Structuur, veiligheid en voorspelbaarheid zijn belangrijk voor mensen met moeilijk verstaanbaar gedrag. Een duidelijk en zinvol dagprogramma, maar ook uitdaging op het eigen niveau, kunnen onder andere bijdragen aan een oplossing van deze problemen.
Omdat deze problematiek vaak blijvend is, is het van groot belang hiermee zo vroeg mogelijk aan het werk te gaan. De mensen in de omgeving kunnen leren de eerste signalen van opkomende agressie op tijd te onderkennen. Ingrijpen is dan mogelijk door rust te scheppen. Individueel moet gezocht worden naar de mogelijkheden hiertoe. Zie ook Omgaan met probleemgedrag (Leven met TSC).

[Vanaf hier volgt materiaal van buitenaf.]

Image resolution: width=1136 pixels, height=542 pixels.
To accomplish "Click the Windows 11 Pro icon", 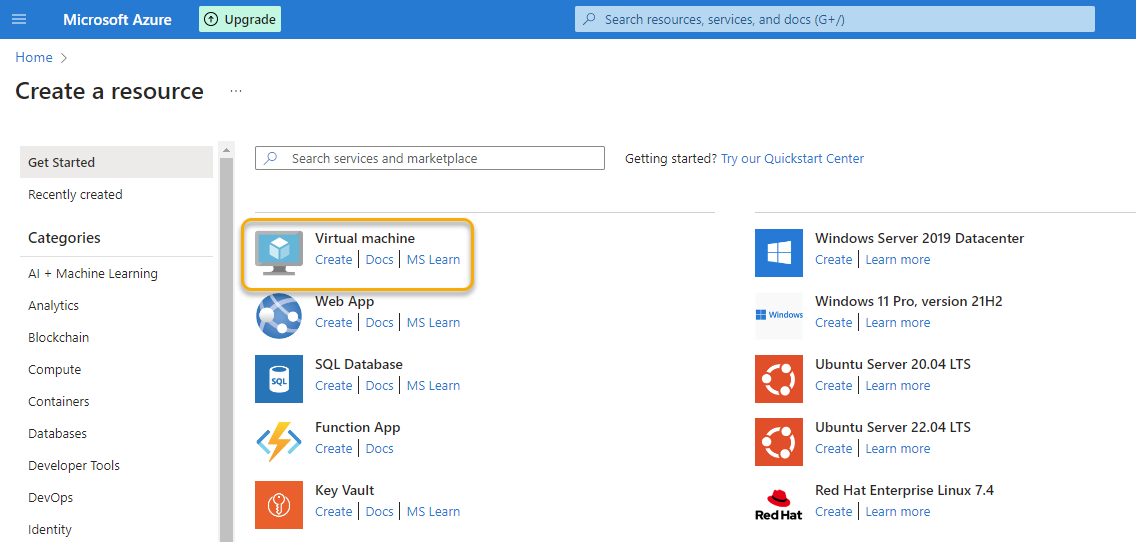I will [779, 316].
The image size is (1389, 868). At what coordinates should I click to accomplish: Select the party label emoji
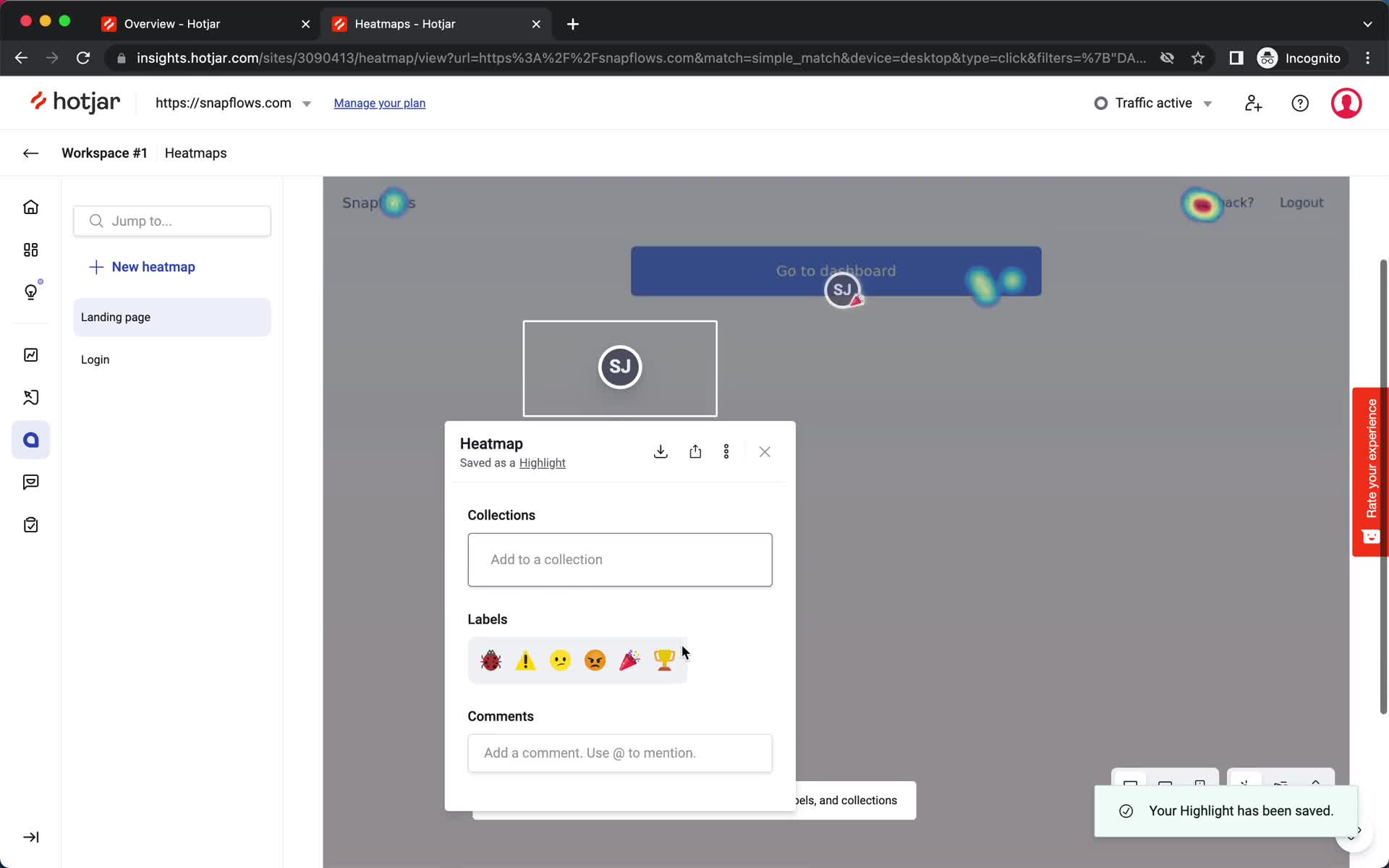click(629, 659)
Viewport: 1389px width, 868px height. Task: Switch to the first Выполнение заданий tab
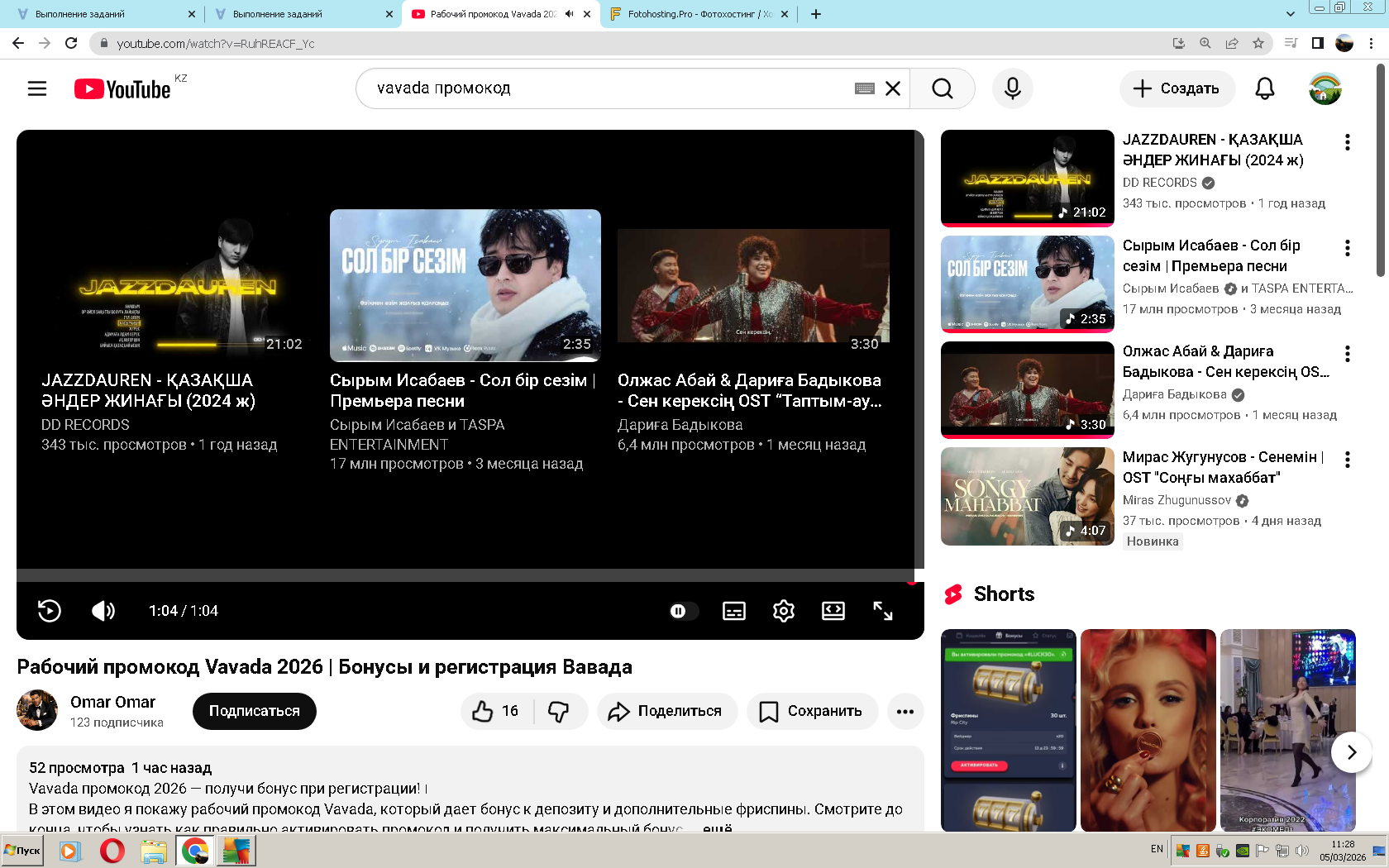point(103,14)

Soms zijn er sterke stemmingswisselingen. Dit hangt mogelijk samen met de epilepsie. Periodes waarin het kind zich prettig gestemd voelt en periodes waarin het kind in een geprikkelde stemming is wisselen elkaar af. Deze periodes kunnen langer of korter zijn. Ook kan op één dag de stemming regelmatig omslaan. Lastig is, dat ook de prestaties van het kind dan vaak wisselen. Wat het kind de ene dag goed beheerst, is hij de volgende dag kwijt. Dit maakt het kind onzeker waardoor makkelijk faalangst ontstaat. Anderzijds is het ook voor de omgeving moeilijk. In de benadering van het kind moeten ouders of verzorgers steeds een inschatting maken: wat kan het kind nú aan en wat kan ik nú van hem of haar vragen?
Naast de wisseling in stemming zien we ook soms een wisselend energieniveau. Soms is het kind fit en vitaal en dan ineens moe en futloos. Kinderen die in deze categorie vallen zullen vaak ook later veel begeleiding nodig hebben ten aanzien van bovengenoemde punten. Zij zijn dan vaak aangewezen op een beschermde woonvorm en aangepaste dagactiviteiten of werk.
Bij mensen met TSC worden in alle levensfasen en bij alle intelligentieniveaus vaak wisselingen in prestatieniveau gezien. Wat de persoon het ene moment wel kan, lukt op een ander moment opeens niet. De stemmingswisselingen in combinatie met deze prestatiewisselingen worden door de betrokkenen zelf en door hun omgeving als erg belastend ervaren.
Speciale aandacht verdient de pijnbeleving en de mogelijkheid om pijn te uiten. Veel mensen uit deze groep kunnen niet altijd goed aangeven of ze pijn hebben. Pijn uit zich dan vaak eerder in problemen in het gedrag. Bij opvallende gedragsveranderingen is het dan ook altijd noodzakelijk om te onderzoeken of er medisch gezien niet iets aan de hand is.